# Your instructions:
Beginning with the line containing "Viewport: 1645px width, 1260px height." and ending with the last line of the entries below, copy each line exactly and nothing else.
*** Provided data Section Begins ***
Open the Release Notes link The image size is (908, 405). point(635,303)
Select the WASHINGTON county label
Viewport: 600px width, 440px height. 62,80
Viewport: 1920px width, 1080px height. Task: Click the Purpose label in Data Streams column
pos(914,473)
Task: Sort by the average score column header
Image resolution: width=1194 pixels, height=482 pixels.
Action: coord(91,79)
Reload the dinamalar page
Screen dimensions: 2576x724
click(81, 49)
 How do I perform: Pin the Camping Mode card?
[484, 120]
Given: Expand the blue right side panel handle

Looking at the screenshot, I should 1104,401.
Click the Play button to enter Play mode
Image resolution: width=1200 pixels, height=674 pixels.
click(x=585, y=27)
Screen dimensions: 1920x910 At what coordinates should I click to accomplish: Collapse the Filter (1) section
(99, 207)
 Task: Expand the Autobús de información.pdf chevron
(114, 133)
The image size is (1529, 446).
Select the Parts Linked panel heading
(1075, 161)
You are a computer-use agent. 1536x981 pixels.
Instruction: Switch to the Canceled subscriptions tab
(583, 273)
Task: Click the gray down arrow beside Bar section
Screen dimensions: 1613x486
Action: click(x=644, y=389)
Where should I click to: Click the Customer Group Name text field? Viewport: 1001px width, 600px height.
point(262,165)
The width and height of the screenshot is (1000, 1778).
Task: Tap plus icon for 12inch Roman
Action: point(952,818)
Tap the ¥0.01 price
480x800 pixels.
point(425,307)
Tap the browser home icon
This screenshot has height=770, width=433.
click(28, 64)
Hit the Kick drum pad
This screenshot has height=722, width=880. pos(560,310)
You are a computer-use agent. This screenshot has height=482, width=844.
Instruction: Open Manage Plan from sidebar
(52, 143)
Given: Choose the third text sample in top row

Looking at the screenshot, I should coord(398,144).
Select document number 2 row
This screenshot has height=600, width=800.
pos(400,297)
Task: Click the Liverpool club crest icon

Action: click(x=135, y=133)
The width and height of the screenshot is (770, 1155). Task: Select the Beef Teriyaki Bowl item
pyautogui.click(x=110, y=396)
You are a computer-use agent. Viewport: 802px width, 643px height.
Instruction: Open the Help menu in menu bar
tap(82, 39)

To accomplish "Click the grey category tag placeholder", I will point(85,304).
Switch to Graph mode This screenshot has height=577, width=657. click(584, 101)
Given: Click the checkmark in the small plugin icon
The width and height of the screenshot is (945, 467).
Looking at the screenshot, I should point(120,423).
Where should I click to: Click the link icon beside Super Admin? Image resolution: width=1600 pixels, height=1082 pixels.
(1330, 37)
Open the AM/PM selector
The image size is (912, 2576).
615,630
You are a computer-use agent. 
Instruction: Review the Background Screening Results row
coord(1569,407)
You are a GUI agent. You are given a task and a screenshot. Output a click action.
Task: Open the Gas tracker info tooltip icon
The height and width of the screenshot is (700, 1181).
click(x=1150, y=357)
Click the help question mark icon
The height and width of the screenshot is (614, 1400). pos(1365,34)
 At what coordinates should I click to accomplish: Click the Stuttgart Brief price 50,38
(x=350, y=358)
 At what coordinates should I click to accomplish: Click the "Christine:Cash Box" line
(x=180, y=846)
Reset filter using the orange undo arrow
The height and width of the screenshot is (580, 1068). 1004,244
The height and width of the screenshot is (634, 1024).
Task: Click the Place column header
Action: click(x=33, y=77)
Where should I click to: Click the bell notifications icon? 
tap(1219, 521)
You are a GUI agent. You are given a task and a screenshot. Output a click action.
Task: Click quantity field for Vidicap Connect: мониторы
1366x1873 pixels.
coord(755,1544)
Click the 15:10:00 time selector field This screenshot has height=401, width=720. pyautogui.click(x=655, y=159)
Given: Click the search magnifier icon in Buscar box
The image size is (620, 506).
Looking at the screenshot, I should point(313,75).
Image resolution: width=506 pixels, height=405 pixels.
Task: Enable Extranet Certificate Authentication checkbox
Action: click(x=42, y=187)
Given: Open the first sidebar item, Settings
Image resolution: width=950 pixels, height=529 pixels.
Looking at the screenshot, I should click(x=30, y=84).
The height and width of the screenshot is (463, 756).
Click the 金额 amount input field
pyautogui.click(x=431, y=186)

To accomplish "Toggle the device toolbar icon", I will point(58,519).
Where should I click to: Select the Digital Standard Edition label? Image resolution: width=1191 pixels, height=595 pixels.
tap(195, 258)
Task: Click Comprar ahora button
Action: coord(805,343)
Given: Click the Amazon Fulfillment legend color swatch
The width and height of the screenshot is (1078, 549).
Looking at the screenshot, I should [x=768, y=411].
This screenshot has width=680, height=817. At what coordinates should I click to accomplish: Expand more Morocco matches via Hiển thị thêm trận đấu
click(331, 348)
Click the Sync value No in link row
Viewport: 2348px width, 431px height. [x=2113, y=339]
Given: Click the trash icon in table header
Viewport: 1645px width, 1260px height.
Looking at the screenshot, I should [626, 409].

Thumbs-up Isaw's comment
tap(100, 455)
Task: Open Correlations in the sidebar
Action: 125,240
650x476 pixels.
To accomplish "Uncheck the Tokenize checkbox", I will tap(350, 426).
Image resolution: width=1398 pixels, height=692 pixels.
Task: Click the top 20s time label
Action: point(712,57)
*** Provided data Section Ends ***
# Reply:
Viewport: 1645px width, 1260px height.
Looking at the screenshot, I should [626, 409].

Thumbs-up Isaw's comment
tap(100, 455)
Task: Open Correlations in the sidebar
Action: 125,240
650x476 pixels.
To accomplish "Uncheck the Tokenize checkbox", I will tap(350, 426).
Image resolution: width=1398 pixels, height=692 pixels.
Task: Click the top 20s time label
Action: point(712,57)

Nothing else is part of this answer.